Contrariamente aos insucessos (ou sucessos parciais) dos trabalhos descritos anteriormente, LeBlanc e cols. (2003) relataram completo sucesso com todos os participantes nas etapas de ensino de relações arbitrárias e nos testes das relações emergentes. O objetivo desse estudo, que utilizou metodologia baseada no paradigma de equivalência na pesquisa aplicada, foi ensinar habilidades de geografia e comparar três procedimentos de teste (dois que envolviam reforço e um conduzido sem reforço) para verificar relações emergentes. Os dois participantes com autismo precisaram de 100 a 180 tentativas de treino com tarefas de matching típico simultâneo, com um estímulo modelo e três de comparação, para aprenderem as relações arbitrárias envolvendo apenas estímulos visuais (mapas, nomes impressos de estados e nomes impressos de capitais). Ambos demonstrarem formação de classes de equivalência. Nesse estudo, o ensino de habilidades de caráter funcional e o emprego de estímulos que faziam parte do contexto social podem ter tido um papel relevante na aprendizagem das relações arbitrárias e na demonstração consistente de formação de classes de estímulos equivalentes.

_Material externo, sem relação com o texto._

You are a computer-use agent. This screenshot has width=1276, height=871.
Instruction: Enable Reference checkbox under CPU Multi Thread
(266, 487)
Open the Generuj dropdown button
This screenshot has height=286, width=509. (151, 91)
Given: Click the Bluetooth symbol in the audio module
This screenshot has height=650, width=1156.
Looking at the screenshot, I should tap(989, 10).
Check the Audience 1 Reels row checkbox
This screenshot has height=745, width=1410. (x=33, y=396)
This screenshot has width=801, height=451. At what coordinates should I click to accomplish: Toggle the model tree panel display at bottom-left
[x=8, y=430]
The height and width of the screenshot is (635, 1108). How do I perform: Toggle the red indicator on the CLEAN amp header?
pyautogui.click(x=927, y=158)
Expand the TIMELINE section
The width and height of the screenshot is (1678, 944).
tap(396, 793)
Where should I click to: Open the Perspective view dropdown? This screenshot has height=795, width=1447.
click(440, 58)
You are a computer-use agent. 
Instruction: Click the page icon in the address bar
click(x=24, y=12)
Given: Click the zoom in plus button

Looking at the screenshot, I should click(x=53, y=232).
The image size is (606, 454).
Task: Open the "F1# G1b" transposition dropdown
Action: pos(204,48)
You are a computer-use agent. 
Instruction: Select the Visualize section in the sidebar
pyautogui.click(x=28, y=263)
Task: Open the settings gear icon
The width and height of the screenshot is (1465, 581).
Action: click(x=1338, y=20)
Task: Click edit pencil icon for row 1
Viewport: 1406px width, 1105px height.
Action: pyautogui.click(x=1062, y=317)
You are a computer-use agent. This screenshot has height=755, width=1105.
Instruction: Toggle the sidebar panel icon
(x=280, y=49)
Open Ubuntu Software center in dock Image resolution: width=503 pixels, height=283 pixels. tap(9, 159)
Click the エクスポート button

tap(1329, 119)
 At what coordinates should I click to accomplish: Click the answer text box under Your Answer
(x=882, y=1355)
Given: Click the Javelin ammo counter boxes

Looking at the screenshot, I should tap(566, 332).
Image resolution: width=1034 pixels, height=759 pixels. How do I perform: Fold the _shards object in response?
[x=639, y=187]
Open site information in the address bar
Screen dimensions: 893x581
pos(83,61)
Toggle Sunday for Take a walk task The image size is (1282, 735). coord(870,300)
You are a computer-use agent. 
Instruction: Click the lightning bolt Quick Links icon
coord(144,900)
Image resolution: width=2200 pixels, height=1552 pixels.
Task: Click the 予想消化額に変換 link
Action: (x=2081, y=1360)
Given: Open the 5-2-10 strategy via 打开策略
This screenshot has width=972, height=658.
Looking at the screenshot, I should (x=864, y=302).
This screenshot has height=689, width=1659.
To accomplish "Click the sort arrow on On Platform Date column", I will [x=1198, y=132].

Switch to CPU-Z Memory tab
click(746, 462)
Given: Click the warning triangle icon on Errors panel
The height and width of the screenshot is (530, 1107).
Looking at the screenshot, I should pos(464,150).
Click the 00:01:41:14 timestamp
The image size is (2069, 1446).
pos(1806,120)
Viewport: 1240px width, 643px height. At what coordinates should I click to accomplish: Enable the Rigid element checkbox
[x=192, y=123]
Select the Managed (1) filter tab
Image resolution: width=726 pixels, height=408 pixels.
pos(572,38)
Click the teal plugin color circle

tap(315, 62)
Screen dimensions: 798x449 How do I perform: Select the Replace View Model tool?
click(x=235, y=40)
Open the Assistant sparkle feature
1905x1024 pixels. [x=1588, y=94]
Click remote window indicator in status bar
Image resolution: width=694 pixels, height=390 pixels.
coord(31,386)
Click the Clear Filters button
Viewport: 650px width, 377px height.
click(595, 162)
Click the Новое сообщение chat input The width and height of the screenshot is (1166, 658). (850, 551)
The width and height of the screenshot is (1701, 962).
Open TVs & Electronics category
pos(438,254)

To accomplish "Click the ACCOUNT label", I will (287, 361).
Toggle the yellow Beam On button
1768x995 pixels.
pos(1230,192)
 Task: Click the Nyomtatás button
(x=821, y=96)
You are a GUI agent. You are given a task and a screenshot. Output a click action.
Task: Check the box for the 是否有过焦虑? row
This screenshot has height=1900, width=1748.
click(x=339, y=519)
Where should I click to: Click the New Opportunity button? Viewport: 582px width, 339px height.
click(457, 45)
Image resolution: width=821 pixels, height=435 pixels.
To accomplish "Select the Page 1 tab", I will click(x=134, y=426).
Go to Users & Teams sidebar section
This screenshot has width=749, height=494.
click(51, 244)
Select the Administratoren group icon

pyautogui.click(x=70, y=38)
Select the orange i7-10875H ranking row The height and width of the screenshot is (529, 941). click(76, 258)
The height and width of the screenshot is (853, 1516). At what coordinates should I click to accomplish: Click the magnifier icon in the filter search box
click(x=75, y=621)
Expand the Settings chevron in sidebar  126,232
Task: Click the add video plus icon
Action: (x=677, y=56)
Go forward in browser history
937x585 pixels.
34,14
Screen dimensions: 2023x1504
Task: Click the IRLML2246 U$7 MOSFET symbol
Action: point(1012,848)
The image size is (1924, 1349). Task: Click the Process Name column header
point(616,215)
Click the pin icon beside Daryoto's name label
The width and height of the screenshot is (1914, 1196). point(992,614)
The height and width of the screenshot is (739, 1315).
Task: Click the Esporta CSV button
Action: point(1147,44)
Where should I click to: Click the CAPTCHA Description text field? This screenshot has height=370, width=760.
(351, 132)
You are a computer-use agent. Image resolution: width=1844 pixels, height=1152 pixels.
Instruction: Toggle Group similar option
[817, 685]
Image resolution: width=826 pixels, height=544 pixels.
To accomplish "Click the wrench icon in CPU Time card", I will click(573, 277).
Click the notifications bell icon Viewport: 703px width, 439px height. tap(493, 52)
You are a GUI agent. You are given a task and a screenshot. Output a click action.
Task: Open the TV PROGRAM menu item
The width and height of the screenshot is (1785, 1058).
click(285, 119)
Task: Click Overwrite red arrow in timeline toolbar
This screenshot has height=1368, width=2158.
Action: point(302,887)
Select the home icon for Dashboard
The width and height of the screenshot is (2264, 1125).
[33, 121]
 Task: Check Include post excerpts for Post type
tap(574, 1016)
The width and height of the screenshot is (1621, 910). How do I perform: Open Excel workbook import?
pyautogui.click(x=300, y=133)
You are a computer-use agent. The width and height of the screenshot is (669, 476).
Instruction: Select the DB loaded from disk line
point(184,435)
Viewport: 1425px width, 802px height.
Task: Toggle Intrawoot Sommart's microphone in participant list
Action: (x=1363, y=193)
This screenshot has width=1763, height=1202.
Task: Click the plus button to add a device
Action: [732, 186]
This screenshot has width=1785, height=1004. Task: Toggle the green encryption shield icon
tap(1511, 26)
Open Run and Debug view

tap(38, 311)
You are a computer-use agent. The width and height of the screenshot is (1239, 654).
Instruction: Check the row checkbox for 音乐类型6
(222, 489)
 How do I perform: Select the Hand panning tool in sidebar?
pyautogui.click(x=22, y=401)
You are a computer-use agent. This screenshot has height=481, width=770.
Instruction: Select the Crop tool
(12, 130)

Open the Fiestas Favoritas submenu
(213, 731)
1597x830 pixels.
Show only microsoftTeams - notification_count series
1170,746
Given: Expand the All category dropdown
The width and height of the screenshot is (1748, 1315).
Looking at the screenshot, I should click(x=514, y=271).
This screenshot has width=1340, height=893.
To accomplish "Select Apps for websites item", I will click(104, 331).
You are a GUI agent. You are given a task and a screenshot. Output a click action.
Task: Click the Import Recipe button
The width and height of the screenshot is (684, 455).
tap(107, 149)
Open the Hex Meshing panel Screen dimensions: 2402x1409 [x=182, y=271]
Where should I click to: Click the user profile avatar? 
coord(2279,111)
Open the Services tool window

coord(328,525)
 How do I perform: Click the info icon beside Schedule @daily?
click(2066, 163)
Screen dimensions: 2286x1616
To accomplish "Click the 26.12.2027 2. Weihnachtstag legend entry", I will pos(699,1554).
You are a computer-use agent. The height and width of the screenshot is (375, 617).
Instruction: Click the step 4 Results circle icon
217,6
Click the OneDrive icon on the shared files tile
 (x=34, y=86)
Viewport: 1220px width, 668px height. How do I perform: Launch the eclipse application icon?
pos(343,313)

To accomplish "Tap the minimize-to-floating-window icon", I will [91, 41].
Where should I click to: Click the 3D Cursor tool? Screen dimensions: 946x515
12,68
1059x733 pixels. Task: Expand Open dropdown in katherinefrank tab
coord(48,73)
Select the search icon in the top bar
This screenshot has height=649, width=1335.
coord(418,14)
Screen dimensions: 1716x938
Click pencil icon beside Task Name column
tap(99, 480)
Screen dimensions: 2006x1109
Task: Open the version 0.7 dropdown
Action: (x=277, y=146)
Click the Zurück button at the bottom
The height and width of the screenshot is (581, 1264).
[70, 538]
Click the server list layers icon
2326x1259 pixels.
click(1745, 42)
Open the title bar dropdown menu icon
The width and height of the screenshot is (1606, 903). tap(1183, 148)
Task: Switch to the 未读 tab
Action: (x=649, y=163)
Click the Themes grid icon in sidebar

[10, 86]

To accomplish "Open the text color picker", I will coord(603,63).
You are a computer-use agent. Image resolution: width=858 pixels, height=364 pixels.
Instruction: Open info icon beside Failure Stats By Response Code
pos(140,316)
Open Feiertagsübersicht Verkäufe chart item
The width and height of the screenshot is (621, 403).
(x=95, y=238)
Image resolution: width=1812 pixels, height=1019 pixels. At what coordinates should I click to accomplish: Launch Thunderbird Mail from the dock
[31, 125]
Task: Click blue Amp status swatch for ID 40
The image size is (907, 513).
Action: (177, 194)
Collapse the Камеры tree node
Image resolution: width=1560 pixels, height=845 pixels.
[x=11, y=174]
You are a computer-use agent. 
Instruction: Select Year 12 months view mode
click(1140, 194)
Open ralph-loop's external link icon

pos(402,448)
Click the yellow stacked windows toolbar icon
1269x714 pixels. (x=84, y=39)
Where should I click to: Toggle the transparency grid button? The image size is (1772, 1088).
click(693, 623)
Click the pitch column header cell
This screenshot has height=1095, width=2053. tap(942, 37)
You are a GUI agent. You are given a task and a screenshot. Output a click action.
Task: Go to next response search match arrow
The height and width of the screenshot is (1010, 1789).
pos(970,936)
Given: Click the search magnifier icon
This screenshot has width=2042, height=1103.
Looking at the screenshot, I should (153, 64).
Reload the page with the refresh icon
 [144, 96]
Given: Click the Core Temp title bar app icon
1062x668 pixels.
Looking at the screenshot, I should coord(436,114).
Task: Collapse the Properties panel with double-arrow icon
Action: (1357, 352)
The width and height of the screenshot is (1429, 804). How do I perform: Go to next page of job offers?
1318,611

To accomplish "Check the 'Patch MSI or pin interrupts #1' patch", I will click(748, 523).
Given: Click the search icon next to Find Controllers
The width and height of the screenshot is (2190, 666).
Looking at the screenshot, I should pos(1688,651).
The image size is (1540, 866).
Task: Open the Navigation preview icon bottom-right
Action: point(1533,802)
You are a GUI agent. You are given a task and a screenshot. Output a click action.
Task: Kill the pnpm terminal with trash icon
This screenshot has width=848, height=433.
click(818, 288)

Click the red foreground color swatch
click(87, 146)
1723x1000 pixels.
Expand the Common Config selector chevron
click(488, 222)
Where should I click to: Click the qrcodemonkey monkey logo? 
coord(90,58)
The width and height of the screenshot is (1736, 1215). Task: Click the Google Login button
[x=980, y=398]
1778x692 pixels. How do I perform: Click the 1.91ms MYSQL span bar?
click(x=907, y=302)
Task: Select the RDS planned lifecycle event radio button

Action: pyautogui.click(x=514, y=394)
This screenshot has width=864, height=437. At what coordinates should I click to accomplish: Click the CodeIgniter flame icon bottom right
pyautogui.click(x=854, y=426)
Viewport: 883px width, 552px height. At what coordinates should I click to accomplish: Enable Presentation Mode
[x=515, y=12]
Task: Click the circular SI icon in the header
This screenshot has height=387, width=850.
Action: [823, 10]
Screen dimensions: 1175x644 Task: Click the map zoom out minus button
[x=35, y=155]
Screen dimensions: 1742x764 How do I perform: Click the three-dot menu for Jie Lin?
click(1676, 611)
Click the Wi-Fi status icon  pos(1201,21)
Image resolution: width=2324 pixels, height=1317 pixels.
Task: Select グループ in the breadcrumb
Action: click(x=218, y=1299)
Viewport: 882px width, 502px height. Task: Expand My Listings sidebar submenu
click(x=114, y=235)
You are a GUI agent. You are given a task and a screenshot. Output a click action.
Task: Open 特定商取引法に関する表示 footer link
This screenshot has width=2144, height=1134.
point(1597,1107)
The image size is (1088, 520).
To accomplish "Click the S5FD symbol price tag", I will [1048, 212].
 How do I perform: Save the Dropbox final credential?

Barros e cols. (2006), em um estudo que empregou um procedimento de ensino de discriminações simples e reversões sucessivas, também relataram sucesso no ensino e nos testes de relações emergentes. O objetivo desse trabalho foi verificar se consequências específicas para respostas na presença de conjuntos de estímulos (classes potenciais) poderiam fazer parte de classes de equivalência. Participaram do estudo duas crianças com autismo que apresentavam repertório verbal mínimo. Os participantes aprenderam discriminações simples entre pares de estímulos (A1A2; B1B2; C1C2; D1D2): por exemplo, entre A1 (definido como S+) e A2 (definido como S-). As seleções de A1, B1, C1 e D1 eram seguidas do reforçador 1 e do som 1. Depois de atingido o critério de aprendizagem, as funções eram revertidas: A1 passava a funcionar como S- e A2 como S+. Seleções de A2, B2, C2 e D2 eram seguidas sempre do reforçador 2 e do som 2. Após seguidas reversões das contingências, os estímulos do conjunto A eram apresentados em tarefas de matching por identidade com atraso zero: A1 era apresentado como estímulo modelo e após uma resposta de observação (tocar o estímulo na tela) ele era removido, dois estímulos de comparação eram imediatamente apresentados e a escolha do comparação idêntico ao modelo era reforçada. As contingências de reforço específico continuavam em vigor. O mesmo procedimento era realizado para o ensino dos conjuntos B e C. Foram realizadas sondas de relações emergentes AB, BA, AC e CA. Em seguida, testes de expansão de classe AD e DA foram conduzidos após os participantes serem submetidos ao ensino de discriminações simples com o novo conjunto de estímulos D. Os participantes aprenderam as discriminações simples e as relações condicionais de identidade sem grandes dificuldades. Os resultados dos testes de equivalência indicaram a formação de classes com os dois participantes do estudo. O único participante que foi submetido ao teste de expansão de classes (AD e DA) também demonstrou desempenhos consistentes, mesmo sem qualquer experiência prévia com matching por identidade com os estímulos do conjunto D.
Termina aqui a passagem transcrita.